MacArthur: Yes, a species equilibrium. It looks as though each island can hold just so many species, so if one species colonizes the island, an older resident has to go extinct. Let’s treat the whole thing as if it were a physical process. Think of the island as filling up with species from an empty state up to the limit. That’s just a metaphor, but it might get us somewhere. As more species establish themselves, the rate at which they go extinct will rise. Let me put it another way: The probability that any given species will go extinct increases as more species crowd onto the island. Now look at the species arriving. A few colonists of each are making it each year on the wind or on floating logs or, like birds, flying in on their own power. The more species that settle on the island, the fewer new ones that will be arriving each year, simply because there are fewer that aren’t already there. Here’s how a physicist or economist would represent the situation. As the island fills up, the rate of extinction goes up and the rate of immigration goes down, until the two processes reach the same level. So by definition you have a dynamic equilibrium. When extinction equals immigration, the number of species stays the same, even though there may be a steady change in the particular species making up the fauna.

About this exercise:
Answer these questions from the passage on island species:
(a) According to the passage, what happens to the rate of extinction as more species establish themselves on the island?
(b) How do birds reach the island, as opposed to colonists carried on the wind or on floating logs?
(c) Under what condition does the number of species stay the same?
The entries come from a separate source and are unrelated to the passage on island species.

Pixel coordinate grounding records
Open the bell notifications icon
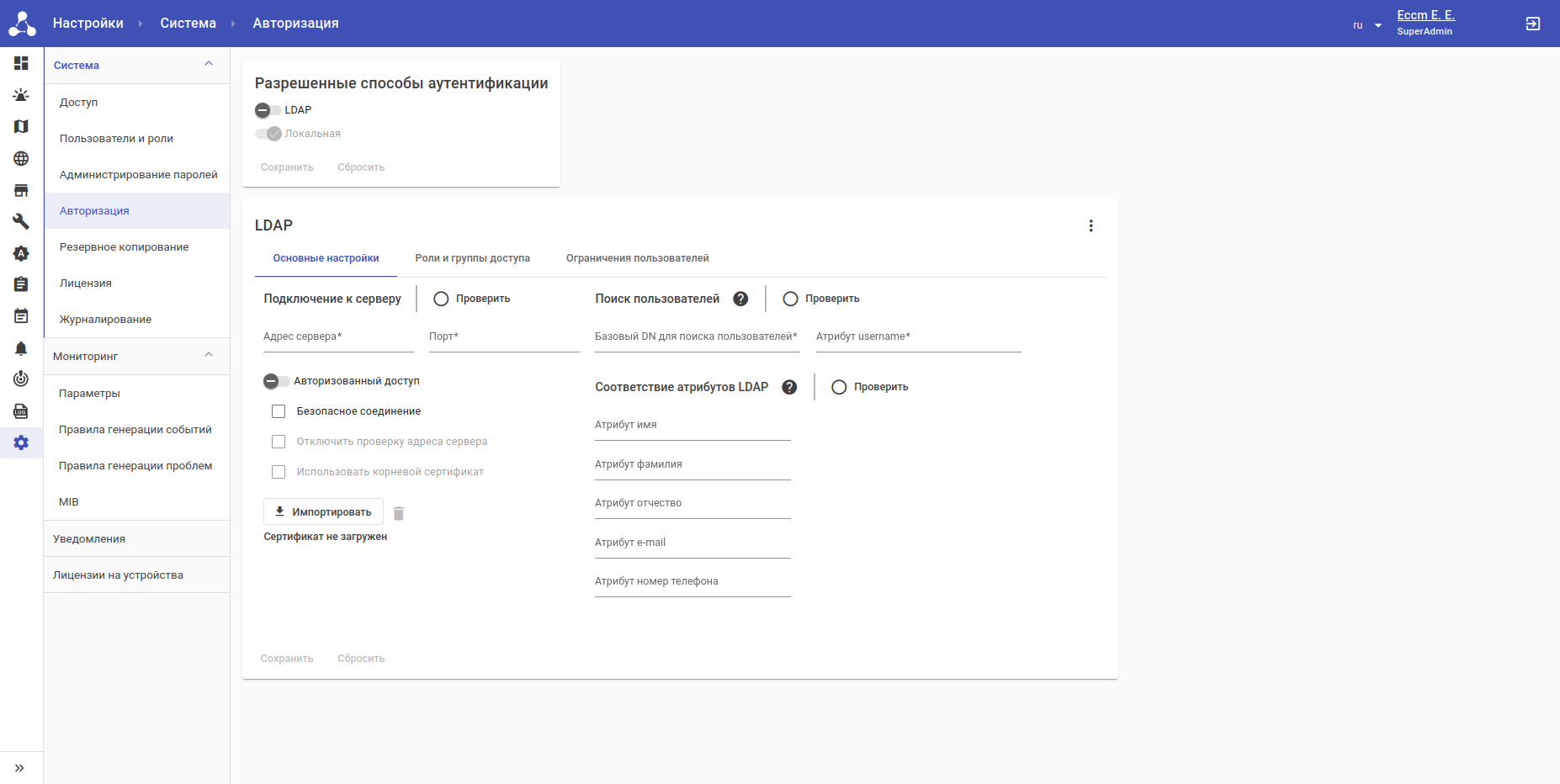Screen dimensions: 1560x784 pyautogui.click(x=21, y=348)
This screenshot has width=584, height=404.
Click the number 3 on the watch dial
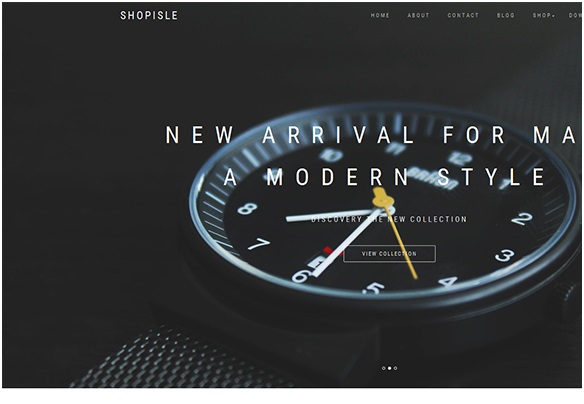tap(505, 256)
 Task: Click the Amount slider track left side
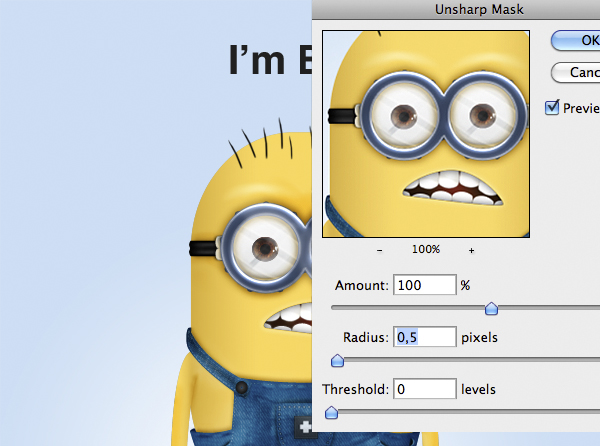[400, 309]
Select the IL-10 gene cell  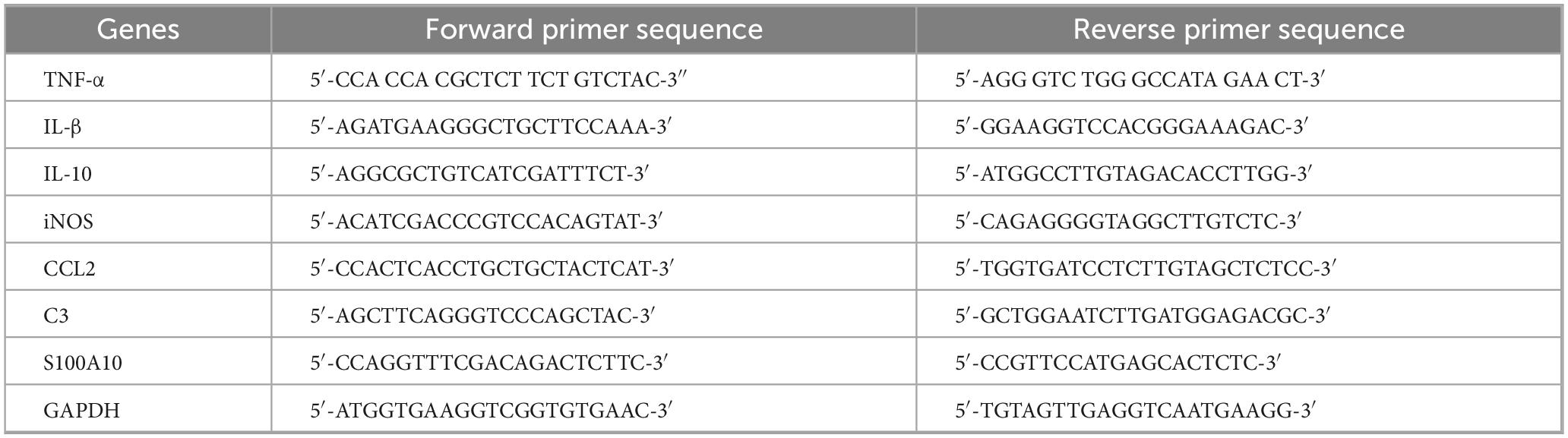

Answer space:
(a) It rises.
(b) They fly in on their own power.
(c) When extinction equals immigration.